Something that no one ever told me before is that where this takes place is about 500 yards from where they believe Jesus multiplied the fish and the loaves. You could stand in this place and you could go over just a little bit further off the coast, and you can see the place where Jesus fed the multitude, taking the boy’s fish and the boy’s loaves. What is he feeding the disciples there on the shoreline? Surely, as they come and Peter puts together the smell of the charcoal fire, and they taste the fish and the bread and look over across the way. Surely, they are thinking, “And this is what Jesus has done for us.” It’s Jesus’ way of saying, “Look, I’ve got work for you to do. Come on. I love you, too. You are forgiven. I am going to feed you this, and just as I fed you on that day when I multiplied the fish and the loaves, I am going to feed your spirit. I am going to nourish your soul. I give you everything you need.”

When we planned this service, we talked about a number of different ways that we might get the smell of burning charcoal in here. I was afraid that either somebody would think we were on fire, that it would set off the smoke alarm, or that the smell would get in the carpet and we would never get it out. I wish that I could take a smell that all of us could hold in common. I wish I could put it in an air freshener, an aerosol can, or something that, in those moments, when any of us feel as if somehow we have failed God and feel, in some way, we are no longer useful to him that we could take it out, wave it, spray it or something and it would say, “Wait a minute. Smell this? This is that forgiveness smell.” What once smelled like failure to Peter is now being associated to Jesus forgiving him.

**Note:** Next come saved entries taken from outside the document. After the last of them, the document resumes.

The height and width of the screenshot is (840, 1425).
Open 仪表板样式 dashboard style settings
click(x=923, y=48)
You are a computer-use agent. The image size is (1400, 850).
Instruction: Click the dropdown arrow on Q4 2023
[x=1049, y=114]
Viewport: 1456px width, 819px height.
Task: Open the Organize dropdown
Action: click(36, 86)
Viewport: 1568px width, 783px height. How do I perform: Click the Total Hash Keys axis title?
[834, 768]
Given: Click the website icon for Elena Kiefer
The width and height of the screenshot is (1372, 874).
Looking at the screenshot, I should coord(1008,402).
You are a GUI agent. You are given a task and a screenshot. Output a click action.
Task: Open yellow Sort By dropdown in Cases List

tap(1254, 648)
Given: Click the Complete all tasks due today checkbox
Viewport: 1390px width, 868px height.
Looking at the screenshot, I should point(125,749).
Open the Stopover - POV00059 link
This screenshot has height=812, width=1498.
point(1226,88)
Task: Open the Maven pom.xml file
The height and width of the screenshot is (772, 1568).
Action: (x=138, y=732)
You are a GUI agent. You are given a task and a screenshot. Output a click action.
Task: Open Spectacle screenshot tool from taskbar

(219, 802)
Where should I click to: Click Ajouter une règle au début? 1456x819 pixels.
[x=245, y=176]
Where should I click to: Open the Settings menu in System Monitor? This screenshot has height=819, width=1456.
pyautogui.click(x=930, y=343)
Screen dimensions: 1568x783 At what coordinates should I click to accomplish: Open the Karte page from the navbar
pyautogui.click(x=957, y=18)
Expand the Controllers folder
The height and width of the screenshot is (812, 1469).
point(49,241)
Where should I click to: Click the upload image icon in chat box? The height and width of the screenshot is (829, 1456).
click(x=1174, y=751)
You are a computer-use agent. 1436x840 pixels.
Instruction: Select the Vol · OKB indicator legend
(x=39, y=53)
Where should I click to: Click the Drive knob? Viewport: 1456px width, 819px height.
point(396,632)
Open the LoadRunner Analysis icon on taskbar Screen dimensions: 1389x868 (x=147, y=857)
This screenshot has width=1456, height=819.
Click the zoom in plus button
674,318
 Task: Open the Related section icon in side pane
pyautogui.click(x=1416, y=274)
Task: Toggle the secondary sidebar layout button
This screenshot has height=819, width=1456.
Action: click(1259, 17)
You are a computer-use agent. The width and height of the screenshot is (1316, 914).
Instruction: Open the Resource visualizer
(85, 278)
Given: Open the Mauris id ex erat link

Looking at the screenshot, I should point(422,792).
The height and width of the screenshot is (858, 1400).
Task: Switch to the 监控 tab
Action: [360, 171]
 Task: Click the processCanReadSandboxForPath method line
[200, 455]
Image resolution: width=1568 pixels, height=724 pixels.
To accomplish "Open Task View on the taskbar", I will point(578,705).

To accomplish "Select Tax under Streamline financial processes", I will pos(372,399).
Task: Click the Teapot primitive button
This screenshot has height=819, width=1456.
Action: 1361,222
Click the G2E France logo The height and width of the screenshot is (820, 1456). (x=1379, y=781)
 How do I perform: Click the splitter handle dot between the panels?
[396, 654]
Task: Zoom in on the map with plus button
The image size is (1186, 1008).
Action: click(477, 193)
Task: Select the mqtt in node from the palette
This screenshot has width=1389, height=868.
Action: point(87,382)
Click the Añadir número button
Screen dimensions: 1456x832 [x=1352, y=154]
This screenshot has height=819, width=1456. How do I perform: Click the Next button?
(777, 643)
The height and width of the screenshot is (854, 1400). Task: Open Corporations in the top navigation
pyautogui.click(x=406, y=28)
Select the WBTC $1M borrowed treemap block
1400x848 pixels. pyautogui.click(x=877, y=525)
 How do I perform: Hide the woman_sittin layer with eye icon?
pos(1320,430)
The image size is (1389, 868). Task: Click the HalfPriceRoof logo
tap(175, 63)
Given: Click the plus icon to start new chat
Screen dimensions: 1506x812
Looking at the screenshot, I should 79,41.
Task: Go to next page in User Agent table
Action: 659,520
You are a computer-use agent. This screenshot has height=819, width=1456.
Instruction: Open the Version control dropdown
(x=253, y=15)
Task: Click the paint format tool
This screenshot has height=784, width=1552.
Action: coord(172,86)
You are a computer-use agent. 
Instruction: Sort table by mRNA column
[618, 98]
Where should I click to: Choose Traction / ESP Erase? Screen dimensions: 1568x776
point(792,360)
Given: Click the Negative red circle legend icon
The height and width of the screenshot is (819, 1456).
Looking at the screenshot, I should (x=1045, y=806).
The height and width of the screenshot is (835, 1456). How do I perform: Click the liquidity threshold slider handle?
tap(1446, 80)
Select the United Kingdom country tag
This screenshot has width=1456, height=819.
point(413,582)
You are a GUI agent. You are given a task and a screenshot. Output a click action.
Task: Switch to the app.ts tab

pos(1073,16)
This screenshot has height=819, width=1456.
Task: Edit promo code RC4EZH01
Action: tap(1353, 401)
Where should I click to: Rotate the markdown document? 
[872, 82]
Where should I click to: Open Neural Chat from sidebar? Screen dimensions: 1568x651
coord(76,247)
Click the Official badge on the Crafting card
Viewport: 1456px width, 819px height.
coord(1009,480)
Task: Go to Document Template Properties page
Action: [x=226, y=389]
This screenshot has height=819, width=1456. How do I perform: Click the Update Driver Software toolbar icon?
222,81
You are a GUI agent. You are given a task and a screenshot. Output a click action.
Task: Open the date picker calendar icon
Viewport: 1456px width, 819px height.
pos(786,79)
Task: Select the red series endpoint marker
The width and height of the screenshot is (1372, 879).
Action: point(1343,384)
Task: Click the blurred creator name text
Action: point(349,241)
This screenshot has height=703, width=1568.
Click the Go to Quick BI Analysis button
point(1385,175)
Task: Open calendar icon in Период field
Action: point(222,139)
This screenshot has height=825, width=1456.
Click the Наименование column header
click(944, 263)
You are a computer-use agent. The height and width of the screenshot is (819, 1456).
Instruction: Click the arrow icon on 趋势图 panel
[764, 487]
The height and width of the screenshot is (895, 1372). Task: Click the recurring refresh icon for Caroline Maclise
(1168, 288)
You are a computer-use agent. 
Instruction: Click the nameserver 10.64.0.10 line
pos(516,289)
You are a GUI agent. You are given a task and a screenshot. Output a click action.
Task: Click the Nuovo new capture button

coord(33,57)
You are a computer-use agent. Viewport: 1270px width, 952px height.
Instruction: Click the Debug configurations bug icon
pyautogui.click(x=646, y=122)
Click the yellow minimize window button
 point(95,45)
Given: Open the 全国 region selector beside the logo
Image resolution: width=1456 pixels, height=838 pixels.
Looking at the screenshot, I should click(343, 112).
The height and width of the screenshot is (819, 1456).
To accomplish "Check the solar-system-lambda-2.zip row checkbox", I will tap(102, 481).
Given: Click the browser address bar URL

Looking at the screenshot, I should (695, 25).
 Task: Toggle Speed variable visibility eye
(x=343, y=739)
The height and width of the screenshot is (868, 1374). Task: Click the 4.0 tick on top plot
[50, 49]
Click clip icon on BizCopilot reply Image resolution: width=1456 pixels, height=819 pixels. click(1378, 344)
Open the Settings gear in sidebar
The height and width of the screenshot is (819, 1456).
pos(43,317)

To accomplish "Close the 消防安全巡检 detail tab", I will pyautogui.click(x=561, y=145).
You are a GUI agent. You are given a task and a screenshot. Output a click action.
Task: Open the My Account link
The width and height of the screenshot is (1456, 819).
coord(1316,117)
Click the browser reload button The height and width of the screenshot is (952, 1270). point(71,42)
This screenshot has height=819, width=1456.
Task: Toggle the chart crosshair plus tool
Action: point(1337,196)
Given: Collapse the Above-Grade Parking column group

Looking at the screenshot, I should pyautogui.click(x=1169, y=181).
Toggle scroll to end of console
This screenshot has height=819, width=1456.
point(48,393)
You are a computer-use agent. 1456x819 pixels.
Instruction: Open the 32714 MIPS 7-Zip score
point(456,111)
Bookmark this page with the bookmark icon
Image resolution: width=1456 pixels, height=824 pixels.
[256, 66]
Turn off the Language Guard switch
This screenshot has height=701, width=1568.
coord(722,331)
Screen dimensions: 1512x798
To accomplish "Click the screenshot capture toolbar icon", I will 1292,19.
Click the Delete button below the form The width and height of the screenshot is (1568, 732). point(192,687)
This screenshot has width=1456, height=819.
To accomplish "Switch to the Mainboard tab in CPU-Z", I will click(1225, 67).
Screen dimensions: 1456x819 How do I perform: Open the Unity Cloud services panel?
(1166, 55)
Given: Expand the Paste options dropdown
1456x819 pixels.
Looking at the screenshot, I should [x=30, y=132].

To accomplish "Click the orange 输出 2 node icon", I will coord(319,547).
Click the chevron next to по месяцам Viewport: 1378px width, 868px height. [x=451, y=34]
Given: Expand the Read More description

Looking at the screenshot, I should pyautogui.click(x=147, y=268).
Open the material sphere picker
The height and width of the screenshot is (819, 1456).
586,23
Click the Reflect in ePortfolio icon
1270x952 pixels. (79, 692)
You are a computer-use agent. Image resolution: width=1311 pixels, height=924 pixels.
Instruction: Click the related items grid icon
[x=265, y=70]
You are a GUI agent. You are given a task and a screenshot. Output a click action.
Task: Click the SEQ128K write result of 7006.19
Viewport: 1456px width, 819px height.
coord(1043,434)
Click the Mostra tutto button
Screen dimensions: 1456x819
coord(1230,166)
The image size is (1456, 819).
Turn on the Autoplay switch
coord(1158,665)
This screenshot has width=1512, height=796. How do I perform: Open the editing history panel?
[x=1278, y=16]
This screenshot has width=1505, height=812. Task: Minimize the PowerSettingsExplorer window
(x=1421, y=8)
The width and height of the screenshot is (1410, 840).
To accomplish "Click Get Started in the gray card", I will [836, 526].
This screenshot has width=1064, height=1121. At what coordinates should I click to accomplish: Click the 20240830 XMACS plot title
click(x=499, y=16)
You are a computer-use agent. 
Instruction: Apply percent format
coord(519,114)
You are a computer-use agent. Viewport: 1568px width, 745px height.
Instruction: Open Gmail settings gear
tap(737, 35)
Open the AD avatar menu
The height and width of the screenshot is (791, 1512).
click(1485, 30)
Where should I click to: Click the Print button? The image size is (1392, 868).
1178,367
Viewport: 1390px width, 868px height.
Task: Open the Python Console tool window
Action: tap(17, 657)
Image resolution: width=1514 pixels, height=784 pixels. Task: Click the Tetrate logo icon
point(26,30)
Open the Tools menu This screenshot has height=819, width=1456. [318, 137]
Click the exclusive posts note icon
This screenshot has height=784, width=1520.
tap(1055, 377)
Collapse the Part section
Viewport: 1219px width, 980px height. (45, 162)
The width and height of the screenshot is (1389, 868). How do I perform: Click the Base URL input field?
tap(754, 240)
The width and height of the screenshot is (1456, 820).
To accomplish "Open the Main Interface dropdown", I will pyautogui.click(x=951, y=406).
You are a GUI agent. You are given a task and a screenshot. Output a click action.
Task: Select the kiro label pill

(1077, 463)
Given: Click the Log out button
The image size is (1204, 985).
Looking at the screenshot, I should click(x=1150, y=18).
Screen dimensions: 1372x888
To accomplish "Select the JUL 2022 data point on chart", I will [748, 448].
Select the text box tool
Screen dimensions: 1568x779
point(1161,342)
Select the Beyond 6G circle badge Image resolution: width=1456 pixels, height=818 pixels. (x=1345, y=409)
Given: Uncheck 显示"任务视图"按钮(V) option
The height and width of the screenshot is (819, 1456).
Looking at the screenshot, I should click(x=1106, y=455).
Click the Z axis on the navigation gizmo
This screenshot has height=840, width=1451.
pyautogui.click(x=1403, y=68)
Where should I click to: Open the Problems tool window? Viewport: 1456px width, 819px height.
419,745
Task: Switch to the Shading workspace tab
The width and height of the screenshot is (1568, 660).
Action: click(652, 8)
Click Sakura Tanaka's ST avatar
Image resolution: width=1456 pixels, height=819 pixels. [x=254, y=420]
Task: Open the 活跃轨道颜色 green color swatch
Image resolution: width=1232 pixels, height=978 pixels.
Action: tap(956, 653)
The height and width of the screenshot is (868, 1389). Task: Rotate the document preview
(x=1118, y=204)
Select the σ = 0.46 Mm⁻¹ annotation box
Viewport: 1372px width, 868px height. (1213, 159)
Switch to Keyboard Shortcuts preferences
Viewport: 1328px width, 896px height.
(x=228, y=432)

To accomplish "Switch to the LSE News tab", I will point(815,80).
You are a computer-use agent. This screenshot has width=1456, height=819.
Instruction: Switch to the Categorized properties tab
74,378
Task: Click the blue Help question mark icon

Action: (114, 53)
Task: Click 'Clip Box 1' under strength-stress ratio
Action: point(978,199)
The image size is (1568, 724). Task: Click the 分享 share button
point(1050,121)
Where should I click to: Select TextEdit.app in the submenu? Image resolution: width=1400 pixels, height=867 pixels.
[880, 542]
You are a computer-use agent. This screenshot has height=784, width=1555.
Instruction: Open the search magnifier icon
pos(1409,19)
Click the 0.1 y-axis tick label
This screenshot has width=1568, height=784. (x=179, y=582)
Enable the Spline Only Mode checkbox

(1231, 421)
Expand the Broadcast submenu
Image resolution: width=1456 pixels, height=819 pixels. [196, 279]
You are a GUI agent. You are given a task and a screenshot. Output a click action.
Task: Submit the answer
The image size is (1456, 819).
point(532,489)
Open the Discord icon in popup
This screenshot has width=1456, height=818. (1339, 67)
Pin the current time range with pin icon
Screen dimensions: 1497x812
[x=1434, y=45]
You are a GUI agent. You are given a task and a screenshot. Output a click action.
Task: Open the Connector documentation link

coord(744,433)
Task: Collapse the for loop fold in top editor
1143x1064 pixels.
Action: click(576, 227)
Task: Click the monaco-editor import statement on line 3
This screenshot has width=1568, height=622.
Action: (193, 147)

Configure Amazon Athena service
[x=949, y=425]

I don’t have a smell that all of us would hold it common and I can’t find a way to give it to everybody when they need it the most. But I do have food. I have food at this table. It’s not fish and bread, but it’s bread and cup. The bread tastes like mercy and the cup tastes like grace, and I would say to you, “Do you love Jesus? Then, he has work for you to do.”

After the choir sings, come to the table. Come and taste and see that the Lord is good.